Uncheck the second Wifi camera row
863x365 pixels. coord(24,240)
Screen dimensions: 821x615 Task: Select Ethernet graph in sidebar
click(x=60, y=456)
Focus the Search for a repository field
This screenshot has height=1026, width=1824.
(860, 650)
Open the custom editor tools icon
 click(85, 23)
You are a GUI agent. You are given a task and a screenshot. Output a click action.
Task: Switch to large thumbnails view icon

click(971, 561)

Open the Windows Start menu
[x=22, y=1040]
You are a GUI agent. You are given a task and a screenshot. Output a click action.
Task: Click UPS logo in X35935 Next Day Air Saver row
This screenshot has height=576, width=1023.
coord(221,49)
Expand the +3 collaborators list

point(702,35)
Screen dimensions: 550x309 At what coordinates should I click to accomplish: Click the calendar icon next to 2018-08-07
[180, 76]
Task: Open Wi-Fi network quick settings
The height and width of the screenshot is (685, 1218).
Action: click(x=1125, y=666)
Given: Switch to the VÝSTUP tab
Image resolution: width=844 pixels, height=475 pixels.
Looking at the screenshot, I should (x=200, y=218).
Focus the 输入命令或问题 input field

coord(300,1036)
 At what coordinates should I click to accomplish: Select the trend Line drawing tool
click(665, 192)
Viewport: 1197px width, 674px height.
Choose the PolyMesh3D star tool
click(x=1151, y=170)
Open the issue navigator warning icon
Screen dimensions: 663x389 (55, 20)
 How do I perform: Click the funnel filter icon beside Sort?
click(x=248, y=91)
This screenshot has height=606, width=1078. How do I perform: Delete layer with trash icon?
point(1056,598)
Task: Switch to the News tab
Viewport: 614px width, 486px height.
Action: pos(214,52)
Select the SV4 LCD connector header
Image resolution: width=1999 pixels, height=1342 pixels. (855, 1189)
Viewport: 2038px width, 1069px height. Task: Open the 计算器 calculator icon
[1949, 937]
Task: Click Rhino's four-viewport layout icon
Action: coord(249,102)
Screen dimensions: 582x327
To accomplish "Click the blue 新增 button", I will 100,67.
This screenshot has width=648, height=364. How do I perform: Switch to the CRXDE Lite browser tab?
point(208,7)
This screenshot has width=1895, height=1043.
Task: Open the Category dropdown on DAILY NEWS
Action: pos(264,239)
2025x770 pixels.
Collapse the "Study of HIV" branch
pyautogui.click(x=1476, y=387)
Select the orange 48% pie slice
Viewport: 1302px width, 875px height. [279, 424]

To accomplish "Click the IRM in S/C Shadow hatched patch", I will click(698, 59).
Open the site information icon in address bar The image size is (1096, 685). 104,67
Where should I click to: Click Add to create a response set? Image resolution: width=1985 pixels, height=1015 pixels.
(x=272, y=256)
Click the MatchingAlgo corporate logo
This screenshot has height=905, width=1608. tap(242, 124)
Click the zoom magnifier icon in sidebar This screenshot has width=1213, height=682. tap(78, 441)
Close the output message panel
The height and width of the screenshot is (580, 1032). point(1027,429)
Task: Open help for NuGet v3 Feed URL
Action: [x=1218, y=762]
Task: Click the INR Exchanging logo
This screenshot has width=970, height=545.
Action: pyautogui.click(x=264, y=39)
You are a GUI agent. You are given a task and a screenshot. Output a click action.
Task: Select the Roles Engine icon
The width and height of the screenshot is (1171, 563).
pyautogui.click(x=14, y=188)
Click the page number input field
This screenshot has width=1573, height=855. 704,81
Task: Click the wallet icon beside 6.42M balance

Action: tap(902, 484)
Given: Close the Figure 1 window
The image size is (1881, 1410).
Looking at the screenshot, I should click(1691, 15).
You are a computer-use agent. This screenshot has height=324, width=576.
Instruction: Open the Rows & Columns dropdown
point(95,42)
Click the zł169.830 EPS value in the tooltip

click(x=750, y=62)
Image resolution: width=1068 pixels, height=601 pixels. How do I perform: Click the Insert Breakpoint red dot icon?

__Work task__. Which lines contain "will"? Copy each of them from the listing.

__Your response__.
To accomplish "Click the blue 新增 button", I will 100,67.
To accomplish "Click the IRM in S/C Shadow hatched patch", I will click(698, 59).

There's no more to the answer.